И.: Я считаю, что меры, которые предпринимаются по всему миру для того, чтобы максимально удержать распространение вируса, пока не изготовлена и не протестирована вакцина, наверное, правильны. Конечно, с точки зрения людей, которые связаны с бизнесом, это крах системы их ценностей. Та жизнь, которую мы знали вчера, уже не имеет ничего общего с той, которой мы живем сегодня. Если говорить глобально, мы должны сделать какие-то выводы на будущее и понять, что все может измениться в любую секунду. У артистов такое бывает – сегодня ты танцуешь, выходишь на сцену, потом что-то случается, какая-то травма, и ты выбываешь. Многие артисты с этим сталкивались, и это не самое приятное в жизни время. Я не хочу говорить, что кто-то нас посадил, усадил, вселенная или кто-то еще, но, наверное, этот момент дан нам чтобы понять, в каком направлении двигаться дальше. Я вижу, что у многих людей паника и непонимание. Но в то же время вижу много адекватных людей, которые воспринимают эту ситуацию спокойно и даже стоически.
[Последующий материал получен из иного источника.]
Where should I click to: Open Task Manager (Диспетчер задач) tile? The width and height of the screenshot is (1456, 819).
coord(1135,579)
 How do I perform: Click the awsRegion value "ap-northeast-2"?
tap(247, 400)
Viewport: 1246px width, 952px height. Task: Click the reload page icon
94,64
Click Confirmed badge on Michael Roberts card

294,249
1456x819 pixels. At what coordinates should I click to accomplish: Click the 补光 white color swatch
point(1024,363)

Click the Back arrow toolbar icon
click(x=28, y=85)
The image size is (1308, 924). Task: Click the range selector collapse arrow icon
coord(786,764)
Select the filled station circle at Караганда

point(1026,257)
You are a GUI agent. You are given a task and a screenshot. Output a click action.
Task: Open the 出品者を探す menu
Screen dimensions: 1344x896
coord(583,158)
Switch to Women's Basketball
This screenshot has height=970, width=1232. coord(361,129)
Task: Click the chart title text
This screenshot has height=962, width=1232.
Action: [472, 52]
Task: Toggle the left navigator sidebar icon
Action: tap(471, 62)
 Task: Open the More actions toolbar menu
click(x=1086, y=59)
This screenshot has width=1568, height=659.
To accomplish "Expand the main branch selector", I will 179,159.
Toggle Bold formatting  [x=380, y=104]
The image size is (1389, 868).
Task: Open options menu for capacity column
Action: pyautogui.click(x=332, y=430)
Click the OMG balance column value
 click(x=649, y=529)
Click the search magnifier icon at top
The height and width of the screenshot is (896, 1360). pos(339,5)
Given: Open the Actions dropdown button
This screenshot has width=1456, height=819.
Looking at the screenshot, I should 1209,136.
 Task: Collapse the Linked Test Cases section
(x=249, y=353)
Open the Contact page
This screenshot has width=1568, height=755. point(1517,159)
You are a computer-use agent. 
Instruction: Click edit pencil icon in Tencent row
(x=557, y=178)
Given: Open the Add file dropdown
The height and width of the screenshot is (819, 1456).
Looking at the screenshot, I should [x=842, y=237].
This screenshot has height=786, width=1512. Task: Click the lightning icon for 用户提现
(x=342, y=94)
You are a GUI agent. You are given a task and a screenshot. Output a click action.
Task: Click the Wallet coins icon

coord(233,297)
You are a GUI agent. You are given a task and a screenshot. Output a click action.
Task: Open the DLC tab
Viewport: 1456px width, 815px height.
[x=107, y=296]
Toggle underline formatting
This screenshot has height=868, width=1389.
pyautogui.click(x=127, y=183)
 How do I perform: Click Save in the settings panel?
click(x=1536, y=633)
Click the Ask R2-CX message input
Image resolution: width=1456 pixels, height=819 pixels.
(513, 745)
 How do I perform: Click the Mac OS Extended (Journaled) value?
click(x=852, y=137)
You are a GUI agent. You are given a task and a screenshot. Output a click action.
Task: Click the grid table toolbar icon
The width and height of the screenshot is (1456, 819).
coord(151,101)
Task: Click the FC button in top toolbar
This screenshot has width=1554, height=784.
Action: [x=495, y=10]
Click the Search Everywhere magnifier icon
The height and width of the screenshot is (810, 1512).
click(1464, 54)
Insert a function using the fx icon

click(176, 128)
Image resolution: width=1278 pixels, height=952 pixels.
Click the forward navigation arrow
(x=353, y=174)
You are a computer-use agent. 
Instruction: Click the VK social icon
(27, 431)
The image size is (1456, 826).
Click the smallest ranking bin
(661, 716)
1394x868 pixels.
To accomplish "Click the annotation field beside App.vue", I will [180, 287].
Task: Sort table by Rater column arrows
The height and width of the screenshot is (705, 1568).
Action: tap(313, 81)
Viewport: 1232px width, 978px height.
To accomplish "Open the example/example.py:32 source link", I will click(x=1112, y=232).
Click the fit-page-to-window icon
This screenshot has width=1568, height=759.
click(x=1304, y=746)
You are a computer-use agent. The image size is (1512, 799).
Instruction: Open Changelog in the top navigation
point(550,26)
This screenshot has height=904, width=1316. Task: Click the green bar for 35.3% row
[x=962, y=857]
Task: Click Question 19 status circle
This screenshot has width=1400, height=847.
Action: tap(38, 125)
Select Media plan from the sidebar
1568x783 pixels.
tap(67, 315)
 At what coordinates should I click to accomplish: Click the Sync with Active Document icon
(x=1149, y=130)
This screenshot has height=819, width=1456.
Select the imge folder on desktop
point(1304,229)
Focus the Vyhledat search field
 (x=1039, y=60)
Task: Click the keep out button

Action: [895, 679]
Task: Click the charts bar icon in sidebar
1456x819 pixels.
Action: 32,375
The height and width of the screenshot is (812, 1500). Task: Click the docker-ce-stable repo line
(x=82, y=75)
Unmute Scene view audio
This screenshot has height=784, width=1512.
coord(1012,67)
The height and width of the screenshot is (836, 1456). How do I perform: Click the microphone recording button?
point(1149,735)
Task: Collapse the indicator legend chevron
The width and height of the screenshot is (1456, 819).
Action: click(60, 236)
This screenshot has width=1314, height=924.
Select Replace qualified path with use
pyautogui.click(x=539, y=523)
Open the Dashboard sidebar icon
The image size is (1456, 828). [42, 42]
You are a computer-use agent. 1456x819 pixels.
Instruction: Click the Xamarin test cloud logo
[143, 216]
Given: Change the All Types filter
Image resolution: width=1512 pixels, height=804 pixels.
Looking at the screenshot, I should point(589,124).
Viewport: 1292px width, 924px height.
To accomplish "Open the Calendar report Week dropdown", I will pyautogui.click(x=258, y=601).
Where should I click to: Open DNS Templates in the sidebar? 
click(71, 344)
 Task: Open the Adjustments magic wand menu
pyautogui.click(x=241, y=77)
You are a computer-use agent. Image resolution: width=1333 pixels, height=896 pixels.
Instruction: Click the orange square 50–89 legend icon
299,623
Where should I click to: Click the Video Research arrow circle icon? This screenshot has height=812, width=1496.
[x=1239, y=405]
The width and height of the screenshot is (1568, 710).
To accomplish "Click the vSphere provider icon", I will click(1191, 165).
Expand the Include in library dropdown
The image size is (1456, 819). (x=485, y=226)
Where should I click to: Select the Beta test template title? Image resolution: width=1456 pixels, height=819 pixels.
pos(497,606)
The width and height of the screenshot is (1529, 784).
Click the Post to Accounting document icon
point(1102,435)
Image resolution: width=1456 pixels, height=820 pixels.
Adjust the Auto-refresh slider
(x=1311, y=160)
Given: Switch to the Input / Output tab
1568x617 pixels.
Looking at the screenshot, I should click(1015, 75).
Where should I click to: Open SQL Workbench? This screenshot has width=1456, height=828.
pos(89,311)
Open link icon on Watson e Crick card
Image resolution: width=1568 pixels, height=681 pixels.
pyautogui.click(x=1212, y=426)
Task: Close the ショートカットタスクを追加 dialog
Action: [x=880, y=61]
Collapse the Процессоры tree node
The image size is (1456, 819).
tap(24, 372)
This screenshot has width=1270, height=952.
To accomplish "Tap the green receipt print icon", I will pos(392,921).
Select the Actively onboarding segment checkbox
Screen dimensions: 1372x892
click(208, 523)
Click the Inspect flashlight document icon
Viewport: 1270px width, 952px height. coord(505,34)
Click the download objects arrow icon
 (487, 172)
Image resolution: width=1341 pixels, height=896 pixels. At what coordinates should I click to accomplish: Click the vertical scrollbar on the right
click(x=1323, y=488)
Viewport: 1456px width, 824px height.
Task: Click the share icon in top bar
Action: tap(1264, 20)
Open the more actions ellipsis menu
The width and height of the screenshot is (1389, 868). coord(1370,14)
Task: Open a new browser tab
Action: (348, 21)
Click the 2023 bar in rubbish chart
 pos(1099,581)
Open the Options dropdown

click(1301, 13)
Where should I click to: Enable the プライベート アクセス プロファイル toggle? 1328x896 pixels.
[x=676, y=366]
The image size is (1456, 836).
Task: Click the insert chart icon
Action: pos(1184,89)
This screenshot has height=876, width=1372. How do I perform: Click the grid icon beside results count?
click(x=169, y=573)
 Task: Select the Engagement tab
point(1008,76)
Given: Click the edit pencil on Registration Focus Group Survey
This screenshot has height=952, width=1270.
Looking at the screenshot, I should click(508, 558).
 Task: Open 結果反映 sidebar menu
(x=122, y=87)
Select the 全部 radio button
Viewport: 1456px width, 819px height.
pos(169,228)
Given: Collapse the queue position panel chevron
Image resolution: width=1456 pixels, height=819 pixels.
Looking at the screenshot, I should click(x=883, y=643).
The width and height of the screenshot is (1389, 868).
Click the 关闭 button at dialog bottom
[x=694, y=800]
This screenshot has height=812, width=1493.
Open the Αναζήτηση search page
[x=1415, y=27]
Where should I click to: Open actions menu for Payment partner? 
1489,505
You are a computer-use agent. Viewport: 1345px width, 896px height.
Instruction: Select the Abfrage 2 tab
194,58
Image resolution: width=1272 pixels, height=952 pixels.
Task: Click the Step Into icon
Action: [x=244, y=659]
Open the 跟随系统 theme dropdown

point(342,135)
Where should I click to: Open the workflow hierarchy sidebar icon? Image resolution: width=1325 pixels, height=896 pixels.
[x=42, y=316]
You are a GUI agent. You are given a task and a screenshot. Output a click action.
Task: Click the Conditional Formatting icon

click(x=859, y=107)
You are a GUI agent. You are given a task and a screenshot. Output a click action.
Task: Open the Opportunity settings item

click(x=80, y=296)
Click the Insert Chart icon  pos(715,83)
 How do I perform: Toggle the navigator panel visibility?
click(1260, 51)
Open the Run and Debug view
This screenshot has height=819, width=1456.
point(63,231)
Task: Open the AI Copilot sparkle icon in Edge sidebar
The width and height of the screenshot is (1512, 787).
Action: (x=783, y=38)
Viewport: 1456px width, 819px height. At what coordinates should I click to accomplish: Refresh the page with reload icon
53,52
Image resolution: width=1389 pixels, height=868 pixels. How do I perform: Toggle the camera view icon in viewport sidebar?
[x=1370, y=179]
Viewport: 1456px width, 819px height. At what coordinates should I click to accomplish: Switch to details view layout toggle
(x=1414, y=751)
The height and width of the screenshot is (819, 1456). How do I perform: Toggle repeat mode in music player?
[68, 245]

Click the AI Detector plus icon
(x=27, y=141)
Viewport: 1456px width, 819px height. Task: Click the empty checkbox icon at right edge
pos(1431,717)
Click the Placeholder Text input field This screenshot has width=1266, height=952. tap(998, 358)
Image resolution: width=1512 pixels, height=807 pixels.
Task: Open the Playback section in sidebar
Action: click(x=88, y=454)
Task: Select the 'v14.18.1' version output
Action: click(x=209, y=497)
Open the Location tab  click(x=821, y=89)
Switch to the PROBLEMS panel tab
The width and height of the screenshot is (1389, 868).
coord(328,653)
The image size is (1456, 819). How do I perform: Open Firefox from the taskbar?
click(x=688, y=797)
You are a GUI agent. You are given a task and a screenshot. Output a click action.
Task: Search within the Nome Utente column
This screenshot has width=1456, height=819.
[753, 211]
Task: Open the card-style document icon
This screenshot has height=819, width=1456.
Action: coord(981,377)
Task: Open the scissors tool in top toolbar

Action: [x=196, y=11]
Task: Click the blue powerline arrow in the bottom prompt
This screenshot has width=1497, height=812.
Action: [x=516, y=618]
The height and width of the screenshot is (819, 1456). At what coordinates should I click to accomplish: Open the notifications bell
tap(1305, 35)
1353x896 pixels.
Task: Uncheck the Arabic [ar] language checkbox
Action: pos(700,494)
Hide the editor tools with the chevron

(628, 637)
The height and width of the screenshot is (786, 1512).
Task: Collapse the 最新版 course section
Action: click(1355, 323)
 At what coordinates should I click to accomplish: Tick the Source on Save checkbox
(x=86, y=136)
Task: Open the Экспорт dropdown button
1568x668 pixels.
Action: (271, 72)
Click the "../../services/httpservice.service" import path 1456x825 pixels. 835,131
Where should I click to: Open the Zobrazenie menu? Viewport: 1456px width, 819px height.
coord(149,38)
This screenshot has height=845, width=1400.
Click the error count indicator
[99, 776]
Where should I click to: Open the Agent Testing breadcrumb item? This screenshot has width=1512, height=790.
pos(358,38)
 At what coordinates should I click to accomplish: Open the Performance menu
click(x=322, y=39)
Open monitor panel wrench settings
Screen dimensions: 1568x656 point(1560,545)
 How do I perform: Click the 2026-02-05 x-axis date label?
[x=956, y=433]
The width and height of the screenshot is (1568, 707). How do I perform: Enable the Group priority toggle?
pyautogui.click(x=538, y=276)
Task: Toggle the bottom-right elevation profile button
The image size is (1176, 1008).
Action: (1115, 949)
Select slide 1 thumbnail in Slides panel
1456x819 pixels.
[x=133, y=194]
Если мы говорим про экономику, то самое неприятное это то, что никому непонятно, что будет дальше, куда это всех выведет, и какие меры будет дальше предпринимать государство для поддержания или, наоборот, полного уничтожения существующего экономического строя. Зато многим стало понятно, что они могут работать на «удаленке»… И Москва стала прекрасна без машин!

В.: Правда, только вот ездить особо некуда. Игорь, спасибо огромное за то, что уделил нам столько времени!